Steven V. Ley's group at the University of Cambridge carried out the first total synthesis of the bioactive alkaloid (+)-plicamine (Image 4) [Angew. Chem. Int. Ed., 41, 2194 (2002); C&EN, June 17, page 26]. All transformations used in the synthesis were done with supported reagents and scavengers, avoiding the need for any chromatographic, crystallization, or distillation steps.
Jeffrey D. Winkler and coworkers at the University of Pennsylvania reported the first total synthesis of the natural product ingenol (Image 5), a long-standing synthetic target [J. Am. Chem. Soc., 124, 9726 (2002); C&EN, Aug. 19, page 11]. They established the correct stereochemistry of ingenol's unusual trans intrabridgehead by using dioxenone photochemistry developed by their group.
The first "heterosuperbenzene" (Image 7), a graphitelike structure with 13 fused benzenoid rings, was synthesized by Sylvia M. Draper and coworkers at the University of Dublin, Trinity College [J. Am.
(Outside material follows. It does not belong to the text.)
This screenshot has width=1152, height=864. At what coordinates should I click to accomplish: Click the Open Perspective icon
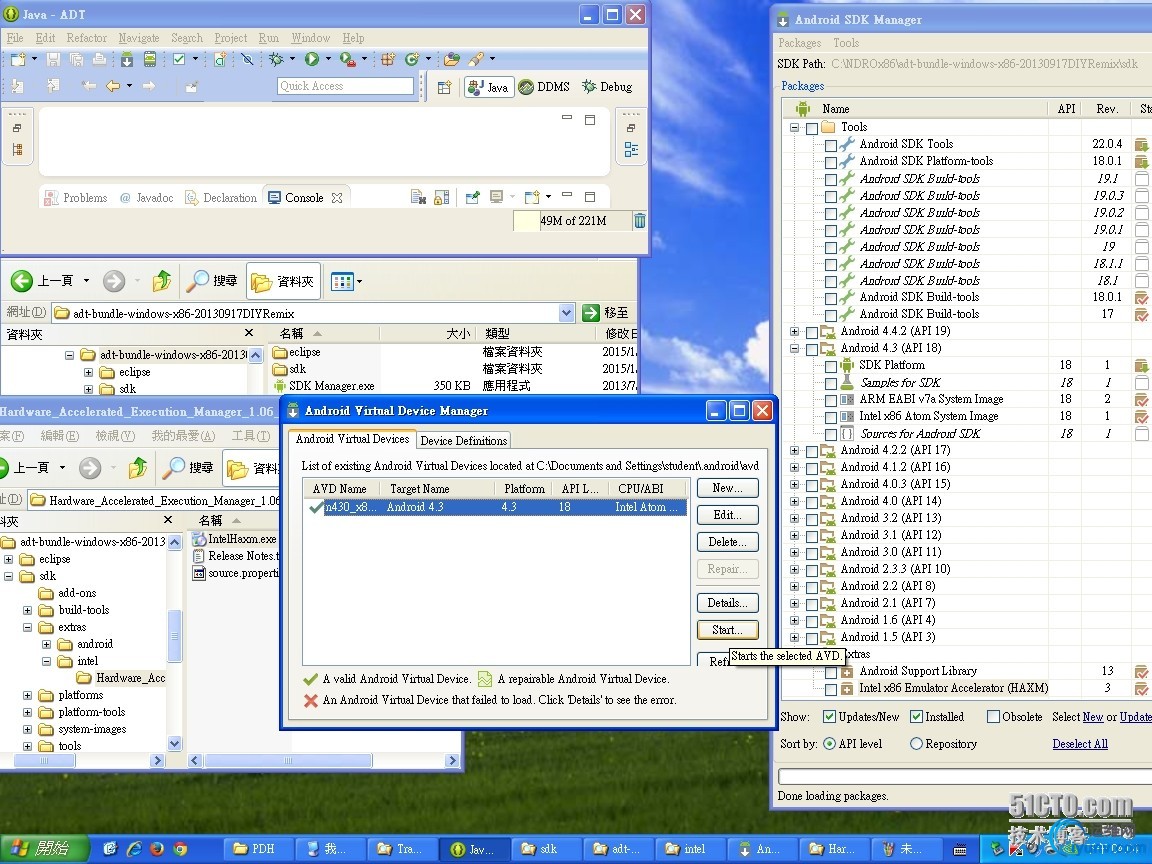pyautogui.click(x=445, y=87)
Chem. Soc., 124, 3486 (2002); C&EN, April 8, page 22].
And on the energy front, the nonpolluting fuel hydrogen (H2) is currently made by steam reforming of fossil fuels, but James A. Dumesic and coworkers at the University of Wisconsin, Madison, developed a platinum-catalyzed process that produces it from biomass [Nature, 418, 964 (2002); C&EN, Sept. 2, page 29].